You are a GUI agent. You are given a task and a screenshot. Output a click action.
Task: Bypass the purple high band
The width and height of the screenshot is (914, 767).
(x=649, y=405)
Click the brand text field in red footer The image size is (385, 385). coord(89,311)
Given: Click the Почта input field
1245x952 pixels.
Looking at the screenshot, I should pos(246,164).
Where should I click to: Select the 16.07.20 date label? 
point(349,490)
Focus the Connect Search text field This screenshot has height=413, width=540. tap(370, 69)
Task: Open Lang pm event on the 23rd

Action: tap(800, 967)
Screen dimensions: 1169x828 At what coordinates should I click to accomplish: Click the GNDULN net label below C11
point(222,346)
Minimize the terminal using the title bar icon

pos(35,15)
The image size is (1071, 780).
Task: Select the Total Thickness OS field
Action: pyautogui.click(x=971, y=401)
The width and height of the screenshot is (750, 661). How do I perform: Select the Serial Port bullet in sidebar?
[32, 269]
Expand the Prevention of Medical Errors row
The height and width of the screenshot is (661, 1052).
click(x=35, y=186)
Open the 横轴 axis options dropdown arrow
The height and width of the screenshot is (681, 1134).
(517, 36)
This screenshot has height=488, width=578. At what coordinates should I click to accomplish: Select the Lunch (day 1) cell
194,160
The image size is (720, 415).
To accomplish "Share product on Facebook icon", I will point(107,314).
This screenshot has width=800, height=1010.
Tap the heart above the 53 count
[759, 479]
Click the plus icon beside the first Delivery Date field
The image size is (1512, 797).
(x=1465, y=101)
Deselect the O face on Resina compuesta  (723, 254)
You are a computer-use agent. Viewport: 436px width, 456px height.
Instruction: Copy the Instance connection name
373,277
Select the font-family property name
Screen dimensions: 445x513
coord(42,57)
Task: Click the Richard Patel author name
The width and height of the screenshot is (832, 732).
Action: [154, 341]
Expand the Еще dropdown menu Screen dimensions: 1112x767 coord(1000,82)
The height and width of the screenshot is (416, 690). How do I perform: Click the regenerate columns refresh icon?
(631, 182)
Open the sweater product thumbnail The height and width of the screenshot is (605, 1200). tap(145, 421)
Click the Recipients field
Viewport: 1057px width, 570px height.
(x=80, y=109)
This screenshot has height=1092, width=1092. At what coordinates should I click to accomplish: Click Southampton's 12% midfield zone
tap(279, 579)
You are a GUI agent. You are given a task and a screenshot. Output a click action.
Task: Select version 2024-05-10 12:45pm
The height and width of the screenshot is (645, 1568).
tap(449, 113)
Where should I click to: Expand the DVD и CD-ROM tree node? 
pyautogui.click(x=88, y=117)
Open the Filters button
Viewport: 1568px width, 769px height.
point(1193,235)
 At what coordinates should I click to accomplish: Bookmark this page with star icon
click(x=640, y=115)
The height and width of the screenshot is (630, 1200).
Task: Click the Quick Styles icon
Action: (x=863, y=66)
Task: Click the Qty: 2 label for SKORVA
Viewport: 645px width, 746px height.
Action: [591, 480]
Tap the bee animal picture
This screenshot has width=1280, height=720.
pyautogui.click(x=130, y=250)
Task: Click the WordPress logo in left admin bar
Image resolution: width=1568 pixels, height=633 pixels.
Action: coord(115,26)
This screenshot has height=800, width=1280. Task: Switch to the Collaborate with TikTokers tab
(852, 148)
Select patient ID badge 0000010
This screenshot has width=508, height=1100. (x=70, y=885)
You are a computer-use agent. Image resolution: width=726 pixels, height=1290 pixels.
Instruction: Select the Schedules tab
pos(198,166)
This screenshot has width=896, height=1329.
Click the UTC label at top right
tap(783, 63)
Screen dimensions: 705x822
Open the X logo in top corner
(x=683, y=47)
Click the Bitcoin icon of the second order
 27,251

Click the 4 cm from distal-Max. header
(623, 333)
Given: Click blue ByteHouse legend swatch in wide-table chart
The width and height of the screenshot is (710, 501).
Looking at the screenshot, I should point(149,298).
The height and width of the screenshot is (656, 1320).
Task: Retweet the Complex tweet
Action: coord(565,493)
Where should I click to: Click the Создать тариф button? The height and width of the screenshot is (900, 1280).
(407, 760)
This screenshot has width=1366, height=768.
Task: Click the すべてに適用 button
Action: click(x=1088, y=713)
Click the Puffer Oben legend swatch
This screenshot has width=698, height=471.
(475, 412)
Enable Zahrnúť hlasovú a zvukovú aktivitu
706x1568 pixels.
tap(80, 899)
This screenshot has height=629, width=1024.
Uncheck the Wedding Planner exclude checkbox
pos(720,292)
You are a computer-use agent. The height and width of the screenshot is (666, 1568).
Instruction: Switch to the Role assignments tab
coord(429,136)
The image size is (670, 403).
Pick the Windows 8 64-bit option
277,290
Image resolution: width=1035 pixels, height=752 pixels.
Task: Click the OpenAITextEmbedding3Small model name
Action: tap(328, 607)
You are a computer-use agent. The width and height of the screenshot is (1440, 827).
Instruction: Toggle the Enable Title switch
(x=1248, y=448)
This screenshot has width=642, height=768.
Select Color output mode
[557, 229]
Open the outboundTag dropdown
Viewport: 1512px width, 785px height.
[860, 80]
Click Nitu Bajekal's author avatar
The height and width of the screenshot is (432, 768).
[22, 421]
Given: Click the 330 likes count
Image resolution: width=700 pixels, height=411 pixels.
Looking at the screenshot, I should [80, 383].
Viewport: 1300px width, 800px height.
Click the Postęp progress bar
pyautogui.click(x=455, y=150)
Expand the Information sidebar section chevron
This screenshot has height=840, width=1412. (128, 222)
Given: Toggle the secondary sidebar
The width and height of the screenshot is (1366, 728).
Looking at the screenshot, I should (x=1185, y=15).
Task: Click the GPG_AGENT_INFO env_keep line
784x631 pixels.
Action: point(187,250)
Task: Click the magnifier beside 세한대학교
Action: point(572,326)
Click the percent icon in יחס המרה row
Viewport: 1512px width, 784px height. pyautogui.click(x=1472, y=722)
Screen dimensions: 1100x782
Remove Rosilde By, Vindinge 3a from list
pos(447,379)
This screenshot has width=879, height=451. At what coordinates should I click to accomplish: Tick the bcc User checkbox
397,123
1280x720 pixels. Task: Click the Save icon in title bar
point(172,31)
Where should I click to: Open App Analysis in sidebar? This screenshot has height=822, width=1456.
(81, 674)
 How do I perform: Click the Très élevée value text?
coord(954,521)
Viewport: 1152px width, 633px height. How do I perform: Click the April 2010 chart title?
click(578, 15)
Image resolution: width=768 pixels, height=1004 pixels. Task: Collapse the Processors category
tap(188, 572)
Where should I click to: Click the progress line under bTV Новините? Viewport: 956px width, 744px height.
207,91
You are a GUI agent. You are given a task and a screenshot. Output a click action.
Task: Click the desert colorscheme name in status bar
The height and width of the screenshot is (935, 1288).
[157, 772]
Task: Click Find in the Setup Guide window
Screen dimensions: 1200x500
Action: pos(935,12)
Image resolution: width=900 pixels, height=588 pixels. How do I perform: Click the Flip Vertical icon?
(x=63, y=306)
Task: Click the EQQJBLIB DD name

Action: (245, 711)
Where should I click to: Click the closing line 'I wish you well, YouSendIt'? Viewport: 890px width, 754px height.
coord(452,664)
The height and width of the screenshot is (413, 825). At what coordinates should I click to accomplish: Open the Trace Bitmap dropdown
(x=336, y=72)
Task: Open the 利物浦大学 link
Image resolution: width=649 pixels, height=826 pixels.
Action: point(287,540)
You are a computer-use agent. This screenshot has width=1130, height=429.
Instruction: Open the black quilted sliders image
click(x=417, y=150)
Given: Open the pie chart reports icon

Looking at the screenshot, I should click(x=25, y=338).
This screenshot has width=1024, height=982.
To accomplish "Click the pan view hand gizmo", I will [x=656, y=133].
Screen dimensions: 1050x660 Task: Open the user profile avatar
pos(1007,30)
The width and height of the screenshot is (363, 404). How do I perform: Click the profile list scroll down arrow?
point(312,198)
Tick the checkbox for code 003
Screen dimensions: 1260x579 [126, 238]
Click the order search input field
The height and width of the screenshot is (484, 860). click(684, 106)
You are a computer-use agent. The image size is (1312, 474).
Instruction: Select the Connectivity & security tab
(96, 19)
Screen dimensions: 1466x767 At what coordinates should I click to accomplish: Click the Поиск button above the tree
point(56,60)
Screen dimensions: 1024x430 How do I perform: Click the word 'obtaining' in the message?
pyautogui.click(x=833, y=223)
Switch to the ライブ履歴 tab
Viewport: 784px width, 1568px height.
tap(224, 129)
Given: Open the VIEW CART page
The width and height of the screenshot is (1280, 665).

--

__What you have to do__. Search the data above for the string "product" and return every line that has it.

__Reply to the task__.
To accomplish "Share product on Facebook icon", I will point(107,314).
Open the sweater product thumbnail The height and width of the screenshot is (605, 1200). tap(145, 421)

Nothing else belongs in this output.